EXERCISE INSTRUCTIONS |
Reproduce all of the entries below exactly, without a single change.

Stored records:
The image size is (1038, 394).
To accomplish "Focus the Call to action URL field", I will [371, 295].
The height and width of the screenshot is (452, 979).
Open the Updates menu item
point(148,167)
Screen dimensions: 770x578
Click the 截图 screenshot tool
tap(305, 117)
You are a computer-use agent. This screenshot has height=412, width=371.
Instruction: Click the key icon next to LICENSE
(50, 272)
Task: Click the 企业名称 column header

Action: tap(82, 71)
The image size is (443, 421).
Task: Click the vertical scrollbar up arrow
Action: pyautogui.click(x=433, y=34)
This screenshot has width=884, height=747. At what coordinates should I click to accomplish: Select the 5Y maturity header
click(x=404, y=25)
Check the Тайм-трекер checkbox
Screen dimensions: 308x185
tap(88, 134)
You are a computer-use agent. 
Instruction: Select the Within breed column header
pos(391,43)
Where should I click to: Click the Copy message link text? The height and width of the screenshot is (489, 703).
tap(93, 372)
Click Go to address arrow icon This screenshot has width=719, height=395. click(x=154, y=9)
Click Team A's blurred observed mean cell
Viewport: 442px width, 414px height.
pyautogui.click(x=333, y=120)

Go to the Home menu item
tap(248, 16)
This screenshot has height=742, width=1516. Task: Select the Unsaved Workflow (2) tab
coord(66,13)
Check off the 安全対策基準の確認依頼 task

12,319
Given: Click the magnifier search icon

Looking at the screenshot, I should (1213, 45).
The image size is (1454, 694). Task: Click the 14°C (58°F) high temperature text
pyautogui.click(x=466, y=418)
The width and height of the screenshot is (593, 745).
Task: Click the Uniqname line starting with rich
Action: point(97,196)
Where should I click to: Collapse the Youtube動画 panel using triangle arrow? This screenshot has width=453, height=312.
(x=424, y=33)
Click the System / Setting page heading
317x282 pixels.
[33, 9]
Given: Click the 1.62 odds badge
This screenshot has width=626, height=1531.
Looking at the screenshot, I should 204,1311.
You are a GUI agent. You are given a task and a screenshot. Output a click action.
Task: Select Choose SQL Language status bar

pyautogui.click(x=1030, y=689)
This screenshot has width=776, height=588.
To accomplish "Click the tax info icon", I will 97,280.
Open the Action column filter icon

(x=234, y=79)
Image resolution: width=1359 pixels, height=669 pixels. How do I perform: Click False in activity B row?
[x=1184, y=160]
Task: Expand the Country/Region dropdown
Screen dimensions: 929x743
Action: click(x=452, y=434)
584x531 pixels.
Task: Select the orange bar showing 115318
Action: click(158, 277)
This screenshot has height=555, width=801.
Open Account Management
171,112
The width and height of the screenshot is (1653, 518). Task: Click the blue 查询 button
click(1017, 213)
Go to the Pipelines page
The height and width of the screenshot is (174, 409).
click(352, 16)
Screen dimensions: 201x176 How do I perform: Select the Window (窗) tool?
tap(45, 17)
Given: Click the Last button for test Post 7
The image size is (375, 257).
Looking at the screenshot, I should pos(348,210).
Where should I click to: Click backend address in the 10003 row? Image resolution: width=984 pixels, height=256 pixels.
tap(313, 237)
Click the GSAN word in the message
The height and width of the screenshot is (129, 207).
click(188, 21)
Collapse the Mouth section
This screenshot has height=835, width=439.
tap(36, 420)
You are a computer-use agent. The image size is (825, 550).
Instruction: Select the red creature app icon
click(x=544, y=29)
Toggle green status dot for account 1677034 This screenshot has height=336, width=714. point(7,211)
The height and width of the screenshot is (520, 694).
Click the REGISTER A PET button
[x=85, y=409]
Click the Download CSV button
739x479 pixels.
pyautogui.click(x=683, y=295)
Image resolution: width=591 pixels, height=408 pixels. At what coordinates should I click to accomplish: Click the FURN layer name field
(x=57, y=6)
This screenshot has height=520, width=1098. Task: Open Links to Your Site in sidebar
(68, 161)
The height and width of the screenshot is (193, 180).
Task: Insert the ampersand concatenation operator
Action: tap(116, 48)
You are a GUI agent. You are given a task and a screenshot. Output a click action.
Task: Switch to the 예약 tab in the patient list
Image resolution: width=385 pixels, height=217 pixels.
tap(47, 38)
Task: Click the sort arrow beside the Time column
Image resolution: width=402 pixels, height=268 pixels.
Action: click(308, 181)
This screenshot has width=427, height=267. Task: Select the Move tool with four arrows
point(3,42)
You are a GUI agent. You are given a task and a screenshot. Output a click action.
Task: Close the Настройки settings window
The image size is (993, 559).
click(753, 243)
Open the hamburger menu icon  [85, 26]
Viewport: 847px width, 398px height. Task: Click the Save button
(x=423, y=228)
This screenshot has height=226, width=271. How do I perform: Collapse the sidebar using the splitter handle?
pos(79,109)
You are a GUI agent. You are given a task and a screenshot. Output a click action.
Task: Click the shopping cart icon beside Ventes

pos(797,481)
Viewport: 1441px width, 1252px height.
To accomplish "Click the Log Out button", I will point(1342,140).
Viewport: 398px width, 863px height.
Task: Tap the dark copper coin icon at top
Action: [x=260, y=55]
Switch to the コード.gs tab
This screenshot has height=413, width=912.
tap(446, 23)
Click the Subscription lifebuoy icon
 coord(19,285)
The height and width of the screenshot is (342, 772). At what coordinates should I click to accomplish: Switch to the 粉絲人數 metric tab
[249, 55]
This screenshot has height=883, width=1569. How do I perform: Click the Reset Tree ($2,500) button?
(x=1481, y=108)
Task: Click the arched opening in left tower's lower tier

WRITTEN SOLUTION |
The image size is (1038, 394).
To accomplish "Focus the Call to action URL field", I will [371, 295].
The height and width of the screenshot is (452, 979).
Open the Updates menu item
point(148,167)
Screen dimensions: 770x578
Click the 截图 screenshot tool
tap(305, 117)
You are a computer-use agent. This screenshot has height=412, width=371.
Instruction: Click the key icon next to LICENSE
(50, 272)
Task: Click the 企业名称 column header

Action: tap(82, 71)
The image size is (443, 421).
Task: Click the vertical scrollbar up arrow
Action: pyautogui.click(x=433, y=34)
This screenshot has width=884, height=747. At what coordinates should I click to accomplish: Select the 5Y maturity header
click(x=404, y=25)
Check the Тайм-трекер checkbox
Screen dimensions: 308x185
tap(88, 134)
You are a computer-use agent. 
Instruction: Select the Within breed column header
pos(391,43)
Where should I click to: Click the Copy message link text? The height and width of the screenshot is (489, 703).
tap(93, 372)
Click Go to address arrow icon This screenshot has width=719, height=395. click(x=154, y=9)
Click Team A's blurred observed mean cell
Viewport: 442px width, 414px height.
pyautogui.click(x=333, y=120)

Go to the Home menu item
tap(248, 16)
This screenshot has height=742, width=1516. Task: Select the Unsaved Workflow (2) tab
coord(66,13)
Check off the 安全対策基準の確認依頼 task

12,319
Given: Click the magnifier search icon

Looking at the screenshot, I should (1213, 45).
The image size is (1454, 694). Task: Click the 14°C (58°F) high temperature text
pyautogui.click(x=466, y=418)
The width and height of the screenshot is (593, 745).
Task: Click the Uniqname line starting with rich
Action: point(97,196)
Where should I click to: Collapse the Youtube動画 panel using triangle arrow? This screenshot has width=453, height=312.
(x=424, y=33)
Click the System / Setting page heading
317x282 pixels.
[33, 9]
Given: Click the 1.62 odds badge
This screenshot has width=626, height=1531.
Looking at the screenshot, I should 204,1311.
You are a GUI agent. You are given a task and a screenshot. Output a click action.
Task: Select Choose SQL Language status bar

pyautogui.click(x=1030, y=689)
This screenshot has width=776, height=588.
To accomplish "Click the tax info icon", I will 97,280.
Open the Action column filter icon

(x=234, y=79)
Image resolution: width=1359 pixels, height=669 pixels. How do I perform: Click False in activity B row?
[x=1184, y=160]
Task: Expand the Country/Region dropdown
Screen dimensions: 929x743
Action: click(x=452, y=434)
584x531 pixels.
Task: Select the orange bar showing 115318
Action: click(158, 277)
This screenshot has height=555, width=801.
Open Account Management
171,112
The width and height of the screenshot is (1653, 518). Task: Click the blue 查询 button
click(1017, 213)
Go to the Pipelines page
The height and width of the screenshot is (174, 409).
click(352, 16)
Screen dimensions: 201x176 How do I perform: Select the Window (窗) tool?
tap(45, 17)
Given: Click the Last button for test Post 7
The image size is (375, 257).
Looking at the screenshot, I should pos(348,210).
Where should I click to: Click backend address in the 10003 row? Image resolution: width=984 pixels, height=256 pixels.
tap(313, 237)
Click the GSAN word in the message
The height and width of the screenshot is (129, 207).
click(188, 21)
Collapse the Mouth section
This screenshot has height=835, width=439.
tap(36, 420)
You are a computer-use agent. The image size is (825, 550).
Instruction: Select the red creature app icon
click(x=544, y=29)
Toggle green status dot for account 1677034 This screenshot has height=336, width=714. point(7,211)
The height and width of the screenshot is (520, 694).
Click the REGISTER A PET button
[x=85, y=409]
Click the Download CSV button
739x479 pixels.
pyautogui.click(x=683, y=295)
Image resolution: width=591 pixels, height=408 pixels. At what coordinates should I click to accomplish: Click the FURN layer name field
(x=57, y=6)
This screenshot has height=520, width=1098. Task: Open Links to Your Site in sidebar
(68, 161)
The height and width of the screenshot is (193, 180).
Task: Insert the ampersand concatenation operator
Action: tap(116, 48)
You are a GUI agent. You are given a task and a screenshot. Output a click action.
Task: Switch to the 예약 tab in the patient list
Image resolution: width=385 pixels, height=217 pixels.
tap(47, 38)
Task: Click the sort arrow beside the Time column
Image resolution: width=402 pixels, height=268 pixels.
Action: click(308, 181)
This screenshot has width=427, height=267. Task: Select the Move tool with four arrows
point(3,42)
You are a GUI agent. You are given a task and a screenshot. Output a click action.
Task: Close the Настройки settings window
The image size is (993, 559).
click(753, 243)
Open the hamburger menu icon  [85, 26]
Viewport: 847px width, 398px height. Task: Click the Save button
(x=423, y=228)
This screenshot has height=226, width=271. How do I perform: Collapse the sidebar using the splitter handle?
pos(79,109)
You are a GUI agent. You are given a task and a screenshot. Output a click action.
Task: Click the shopping cart icon beside Ventes

pos(797,481)
Viewport: 1441px width, 1252px height.
To accomplish "Click the Log Out button", I will point(1342,140).
Viewport: 398px width, 863px height.
Task: Tap the dark copper coin icon at top
Action: [x=260, y=55]
Switch to the コード.gs tab
This screenshot has height=413, width=912.
tap(446, 23)
Click the Subscription lifebuoy icon
 coord(19,285)
The height and width of the screenshot is (342, 772). At what coordinates should I click to accomplish: Switch to the 粉絲人數 metric tab
[249, 55]
This screenshot has height=883, width=1569. How do I perform: Click the Reset Tree ($2,500) button?
(x=1481, y=108)
Task: Click the arched opening in left tower's lower tier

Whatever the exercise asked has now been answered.